Long-distance relationships, alienation by way of technology, jigsaw puzzles, time travel — First World problems all. For that reason alone, it was bracing to encounter a film as dense and morally probing as “The Great Invisible,” Margaret Brown’s prize-winning documentary about the fallout from the 2010 BP oil spill, which becomes a prism for a larger, more complex conversation about issues of poverty, class disparity and political hypocrisy in America. I’ve never subscribed to the view that the importance of a documentary’s subject matter should have any bearing on its quality, but in a lineup that offered mostly flashes of style and the occasional glimmer of substance, Brown’s film was a hard-hitting standout.

BARKER: Of course, even as we try to draw out these coincidental parallels between films on our personal schedules, it’s easy to miss the ones that the festival has explicitly laid out for us. Before arriving in Austin, I was particularly intrigued by the fest’s brand new SXsports component, which sought to combine panels and films to “touch on all aspects of sports through the SXSW lens,” as the official literature puts it. Once I was on the ground, however, I was hardly even aware it was happening, and only managed to catch two films from the program: the breezily formulaic tennis comedy “Break Point,” and “Manny,” a very watchable yet surface-level treatment of boxer Manny Pacquiao.
I saw “Manny” fresh off the plane, and for the next few days I couldn’t help thinking about Pacquiao’s industrious if foolhardy attempts to maintain simultaneous careers as an actor, a recording artist, a congressman and an entrepreneur while still scheduling the occasional prizefight as an apt metaphor for SXSW itself. Granted, complaints about SXSW bloat are almost as old as the festival. (A quick Google search for “SXSW is too big” brings up 384 million results.) And despite its elephantine film slate, a truly outstanding work like “Short Term 12” will always rise above the rabble. But the bigger the festival gets, the more segregated it becomes, with fewer and fewer of its disparate elements converging, and everyone so busy rushing off to the next thing that there’s little time left to process what one has just seen, let alone share a recommendation or simply stumble upon something revelatory.
For example, we haven’t even touched upon the festival’s original raison d’etre: music.
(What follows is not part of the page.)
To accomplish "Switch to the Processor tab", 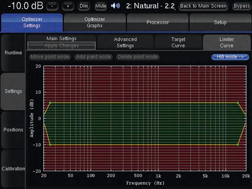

I didn’t get a chance to see many bands, but the best set I saw was well off the beaten path, at a roadhouse a few blocks north of the U. of Texas campus. The performer was a very young, scraggily bearded one-man band from Denton, Texas, who crafted oddly melodic, hypnotic guitar-and-drum loops from scratch. He made the kind of music one could easily imagine scoring a number of the scrappy indie films screening a few miles south, and SXSW would seem to be the perfect place for him to make a connection. I tried to approach him after the set to ask his name and maybe buy an album, but no sooner had I settled my bill than he was off, no doubt scrambling to make his next gig downtown. I asked around at the bar. No one knew his name there, either.